I used to be referred to as a lady of leisure all the time.
I used to laugh it off, but it would often be accompanied by feelings of guilt.
Should I be enjoying living my life the way I am?
Should I be happy that I get to do whatever I want, whenever I want while others have to work for companies that don’t care about them?
My life, right now, has made me realise I don’t need to feel that way.
I’m surrounded by people who also get to do what they want, when they want, and whose hearts are so big and pure and desire exactly the things I’ve always desired.
And I’ve learnt so much about myself and how hard I work when I’m passionate about a cause.
When I’m doing something that isn’t benefitting me but is benefitting someone else the word ‘hard’ doesn’t really exist.
Like this day in Mwanza where I was helping clear out all the rubbish. It wasn’t nice, it wasn’t fun, but I kept working.
To the point a village elder couldn’t believe how hard a Mzungu could work.
As a ‘lady of leisure’ I was grateful for that comment.
Most of us once we get that fire in our belly are unstoppable.
And, many of us, try to ignore the fire because we are afraid of what others might think if we actually did what we want to do.
What would happen if we all actually started listening to our fire?
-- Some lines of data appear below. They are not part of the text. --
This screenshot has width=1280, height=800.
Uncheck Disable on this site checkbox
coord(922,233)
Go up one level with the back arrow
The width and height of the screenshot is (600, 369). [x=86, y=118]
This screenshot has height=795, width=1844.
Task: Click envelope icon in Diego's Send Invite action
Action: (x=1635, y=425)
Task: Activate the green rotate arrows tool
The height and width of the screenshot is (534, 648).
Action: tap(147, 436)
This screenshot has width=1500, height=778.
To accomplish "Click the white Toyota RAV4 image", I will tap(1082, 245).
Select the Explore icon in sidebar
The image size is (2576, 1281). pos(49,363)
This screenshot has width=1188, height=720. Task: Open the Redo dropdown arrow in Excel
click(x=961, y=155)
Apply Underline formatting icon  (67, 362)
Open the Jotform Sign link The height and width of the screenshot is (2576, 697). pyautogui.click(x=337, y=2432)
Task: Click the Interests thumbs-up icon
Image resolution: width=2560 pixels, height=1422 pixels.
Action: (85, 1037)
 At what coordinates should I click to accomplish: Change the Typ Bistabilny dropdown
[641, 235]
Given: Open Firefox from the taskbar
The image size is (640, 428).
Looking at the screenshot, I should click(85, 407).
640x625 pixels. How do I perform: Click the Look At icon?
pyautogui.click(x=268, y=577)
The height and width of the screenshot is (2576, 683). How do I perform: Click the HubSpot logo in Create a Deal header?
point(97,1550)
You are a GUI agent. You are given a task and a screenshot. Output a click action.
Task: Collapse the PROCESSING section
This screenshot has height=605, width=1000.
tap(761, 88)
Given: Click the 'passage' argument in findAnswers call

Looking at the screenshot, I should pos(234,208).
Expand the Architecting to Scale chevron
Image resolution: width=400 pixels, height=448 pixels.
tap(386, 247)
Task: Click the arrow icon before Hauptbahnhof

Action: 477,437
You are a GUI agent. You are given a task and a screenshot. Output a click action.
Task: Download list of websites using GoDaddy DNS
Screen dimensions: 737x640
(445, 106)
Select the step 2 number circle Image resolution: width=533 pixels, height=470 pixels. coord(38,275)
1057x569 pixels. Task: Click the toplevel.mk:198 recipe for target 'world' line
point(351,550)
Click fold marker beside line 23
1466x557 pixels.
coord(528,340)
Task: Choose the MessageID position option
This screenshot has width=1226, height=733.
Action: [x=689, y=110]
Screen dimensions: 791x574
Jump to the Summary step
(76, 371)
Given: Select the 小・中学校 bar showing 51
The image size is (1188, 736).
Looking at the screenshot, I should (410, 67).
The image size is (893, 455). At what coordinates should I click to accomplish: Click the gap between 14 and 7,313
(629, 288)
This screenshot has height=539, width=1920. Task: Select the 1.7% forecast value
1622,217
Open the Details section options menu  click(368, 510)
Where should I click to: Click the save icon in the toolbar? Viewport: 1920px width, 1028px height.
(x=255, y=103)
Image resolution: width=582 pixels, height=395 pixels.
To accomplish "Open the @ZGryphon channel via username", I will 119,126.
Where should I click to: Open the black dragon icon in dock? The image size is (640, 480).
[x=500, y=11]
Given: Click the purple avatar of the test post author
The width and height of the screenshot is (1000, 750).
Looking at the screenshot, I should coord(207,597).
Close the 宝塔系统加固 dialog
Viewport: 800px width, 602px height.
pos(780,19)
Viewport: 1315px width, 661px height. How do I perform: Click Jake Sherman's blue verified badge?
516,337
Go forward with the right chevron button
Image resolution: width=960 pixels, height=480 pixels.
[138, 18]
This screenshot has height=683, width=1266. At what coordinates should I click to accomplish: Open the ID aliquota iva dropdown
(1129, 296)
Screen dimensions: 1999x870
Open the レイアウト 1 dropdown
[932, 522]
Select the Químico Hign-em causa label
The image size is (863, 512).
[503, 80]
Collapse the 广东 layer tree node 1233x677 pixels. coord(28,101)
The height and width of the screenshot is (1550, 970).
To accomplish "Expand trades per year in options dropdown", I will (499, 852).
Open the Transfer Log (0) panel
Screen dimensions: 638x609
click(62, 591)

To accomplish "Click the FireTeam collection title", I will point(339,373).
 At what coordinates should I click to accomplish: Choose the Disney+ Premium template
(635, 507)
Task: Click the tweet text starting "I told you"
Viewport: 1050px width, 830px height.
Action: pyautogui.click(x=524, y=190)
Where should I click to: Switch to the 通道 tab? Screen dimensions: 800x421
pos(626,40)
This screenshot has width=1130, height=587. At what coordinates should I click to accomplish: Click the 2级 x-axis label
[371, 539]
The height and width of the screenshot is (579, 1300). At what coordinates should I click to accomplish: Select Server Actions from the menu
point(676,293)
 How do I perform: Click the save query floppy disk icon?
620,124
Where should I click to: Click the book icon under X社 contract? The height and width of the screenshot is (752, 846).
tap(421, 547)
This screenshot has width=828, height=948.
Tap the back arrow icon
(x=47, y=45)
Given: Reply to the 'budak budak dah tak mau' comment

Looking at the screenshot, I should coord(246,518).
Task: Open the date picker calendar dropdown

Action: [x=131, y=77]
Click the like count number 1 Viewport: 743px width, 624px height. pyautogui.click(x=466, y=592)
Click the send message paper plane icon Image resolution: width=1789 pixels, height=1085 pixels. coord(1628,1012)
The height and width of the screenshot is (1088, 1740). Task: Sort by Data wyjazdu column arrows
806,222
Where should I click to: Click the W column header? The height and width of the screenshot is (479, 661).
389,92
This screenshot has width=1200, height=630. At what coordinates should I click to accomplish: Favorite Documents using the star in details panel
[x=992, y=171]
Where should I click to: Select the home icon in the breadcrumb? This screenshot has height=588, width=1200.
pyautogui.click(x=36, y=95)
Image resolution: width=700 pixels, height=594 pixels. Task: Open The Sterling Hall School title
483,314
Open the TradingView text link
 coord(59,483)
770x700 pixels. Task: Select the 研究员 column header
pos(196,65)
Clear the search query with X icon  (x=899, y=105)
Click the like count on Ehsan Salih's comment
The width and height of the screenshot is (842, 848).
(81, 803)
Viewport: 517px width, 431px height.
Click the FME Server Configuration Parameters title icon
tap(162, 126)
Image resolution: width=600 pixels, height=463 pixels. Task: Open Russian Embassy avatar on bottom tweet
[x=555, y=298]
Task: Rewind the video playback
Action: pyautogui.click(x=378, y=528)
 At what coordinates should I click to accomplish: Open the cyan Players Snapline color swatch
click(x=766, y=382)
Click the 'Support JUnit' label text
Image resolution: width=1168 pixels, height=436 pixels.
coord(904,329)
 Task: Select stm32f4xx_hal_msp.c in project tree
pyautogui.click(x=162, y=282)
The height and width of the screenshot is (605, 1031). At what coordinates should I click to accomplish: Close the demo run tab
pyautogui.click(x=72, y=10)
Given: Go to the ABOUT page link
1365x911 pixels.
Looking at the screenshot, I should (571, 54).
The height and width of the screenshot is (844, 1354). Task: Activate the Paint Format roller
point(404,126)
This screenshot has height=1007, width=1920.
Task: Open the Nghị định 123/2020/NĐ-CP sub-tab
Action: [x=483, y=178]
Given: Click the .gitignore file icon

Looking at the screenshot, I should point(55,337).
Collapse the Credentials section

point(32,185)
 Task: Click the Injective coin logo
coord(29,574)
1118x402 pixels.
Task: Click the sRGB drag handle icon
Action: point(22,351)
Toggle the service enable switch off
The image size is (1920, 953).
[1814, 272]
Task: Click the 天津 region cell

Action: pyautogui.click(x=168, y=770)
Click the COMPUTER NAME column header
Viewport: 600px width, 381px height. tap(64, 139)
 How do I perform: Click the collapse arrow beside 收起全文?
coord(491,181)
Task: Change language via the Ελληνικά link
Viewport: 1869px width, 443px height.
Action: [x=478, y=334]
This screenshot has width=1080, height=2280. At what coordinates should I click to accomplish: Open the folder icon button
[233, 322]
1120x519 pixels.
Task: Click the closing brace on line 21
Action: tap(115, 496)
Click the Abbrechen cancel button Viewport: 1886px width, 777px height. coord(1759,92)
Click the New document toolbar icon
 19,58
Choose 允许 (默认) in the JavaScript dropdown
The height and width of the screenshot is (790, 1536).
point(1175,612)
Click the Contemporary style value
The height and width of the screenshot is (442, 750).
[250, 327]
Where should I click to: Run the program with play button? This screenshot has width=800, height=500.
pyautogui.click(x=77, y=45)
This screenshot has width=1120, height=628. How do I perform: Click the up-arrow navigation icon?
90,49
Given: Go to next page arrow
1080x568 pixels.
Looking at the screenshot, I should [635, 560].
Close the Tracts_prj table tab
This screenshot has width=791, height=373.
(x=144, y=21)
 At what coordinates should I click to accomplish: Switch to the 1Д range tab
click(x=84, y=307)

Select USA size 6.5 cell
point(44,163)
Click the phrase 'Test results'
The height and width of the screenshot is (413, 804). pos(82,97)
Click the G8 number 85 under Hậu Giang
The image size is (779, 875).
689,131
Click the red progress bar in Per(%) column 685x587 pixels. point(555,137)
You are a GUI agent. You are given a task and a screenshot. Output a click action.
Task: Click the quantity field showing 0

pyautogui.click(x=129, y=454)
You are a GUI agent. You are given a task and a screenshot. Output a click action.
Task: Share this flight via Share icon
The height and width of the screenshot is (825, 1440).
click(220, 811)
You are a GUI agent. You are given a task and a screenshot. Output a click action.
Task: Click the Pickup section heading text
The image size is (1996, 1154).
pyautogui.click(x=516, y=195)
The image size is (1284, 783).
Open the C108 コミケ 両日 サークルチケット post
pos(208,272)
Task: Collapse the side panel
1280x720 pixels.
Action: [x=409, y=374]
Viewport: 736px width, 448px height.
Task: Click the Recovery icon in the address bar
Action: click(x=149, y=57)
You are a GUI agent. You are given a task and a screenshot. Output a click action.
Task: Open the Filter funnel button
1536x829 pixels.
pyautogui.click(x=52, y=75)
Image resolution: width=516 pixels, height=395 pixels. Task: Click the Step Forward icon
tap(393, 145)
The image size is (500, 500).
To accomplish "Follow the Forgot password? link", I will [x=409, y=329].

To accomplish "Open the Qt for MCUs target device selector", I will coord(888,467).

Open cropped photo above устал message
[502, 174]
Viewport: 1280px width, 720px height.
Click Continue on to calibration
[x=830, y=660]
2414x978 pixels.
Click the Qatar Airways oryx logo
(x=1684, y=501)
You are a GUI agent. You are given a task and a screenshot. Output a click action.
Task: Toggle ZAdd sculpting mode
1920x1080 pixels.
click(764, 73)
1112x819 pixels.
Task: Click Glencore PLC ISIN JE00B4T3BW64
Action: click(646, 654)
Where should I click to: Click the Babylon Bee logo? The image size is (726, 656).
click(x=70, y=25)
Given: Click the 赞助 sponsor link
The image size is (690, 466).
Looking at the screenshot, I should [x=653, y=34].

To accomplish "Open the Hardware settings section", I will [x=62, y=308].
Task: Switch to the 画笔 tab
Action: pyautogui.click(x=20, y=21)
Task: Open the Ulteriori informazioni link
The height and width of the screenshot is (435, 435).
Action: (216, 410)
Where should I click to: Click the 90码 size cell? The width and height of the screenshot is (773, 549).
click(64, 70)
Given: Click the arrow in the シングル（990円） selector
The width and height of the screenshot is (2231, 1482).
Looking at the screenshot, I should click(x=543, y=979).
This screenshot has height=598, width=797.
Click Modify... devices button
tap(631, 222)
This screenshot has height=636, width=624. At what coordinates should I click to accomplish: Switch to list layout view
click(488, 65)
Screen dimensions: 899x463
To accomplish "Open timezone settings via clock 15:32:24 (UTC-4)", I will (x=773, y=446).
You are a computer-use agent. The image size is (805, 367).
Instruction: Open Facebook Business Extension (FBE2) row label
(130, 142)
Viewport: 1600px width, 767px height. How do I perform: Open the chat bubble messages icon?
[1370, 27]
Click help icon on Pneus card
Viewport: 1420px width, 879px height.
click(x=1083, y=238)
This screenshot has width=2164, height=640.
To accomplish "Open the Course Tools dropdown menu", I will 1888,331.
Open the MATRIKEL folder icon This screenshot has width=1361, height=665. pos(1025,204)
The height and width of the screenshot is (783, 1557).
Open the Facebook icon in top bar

Or to the whispers of our heart?
I’m grateful to be surrounded by so many inspiring people that push me to achieve my goals and also allow me the space to surrender.
Within that space of surrender is where I can remember my fire.
So now if anyone refers to me as a lady of leisure I am grateful.
Because to me it means a life of exactly what I want to be living.
I rest, I play, I teach, I learn, I volunteer, I donate, I feel, I experience, I travel, I meet, I create, I care, I love and so much more.
And there is nothing else in this world that beats that for me.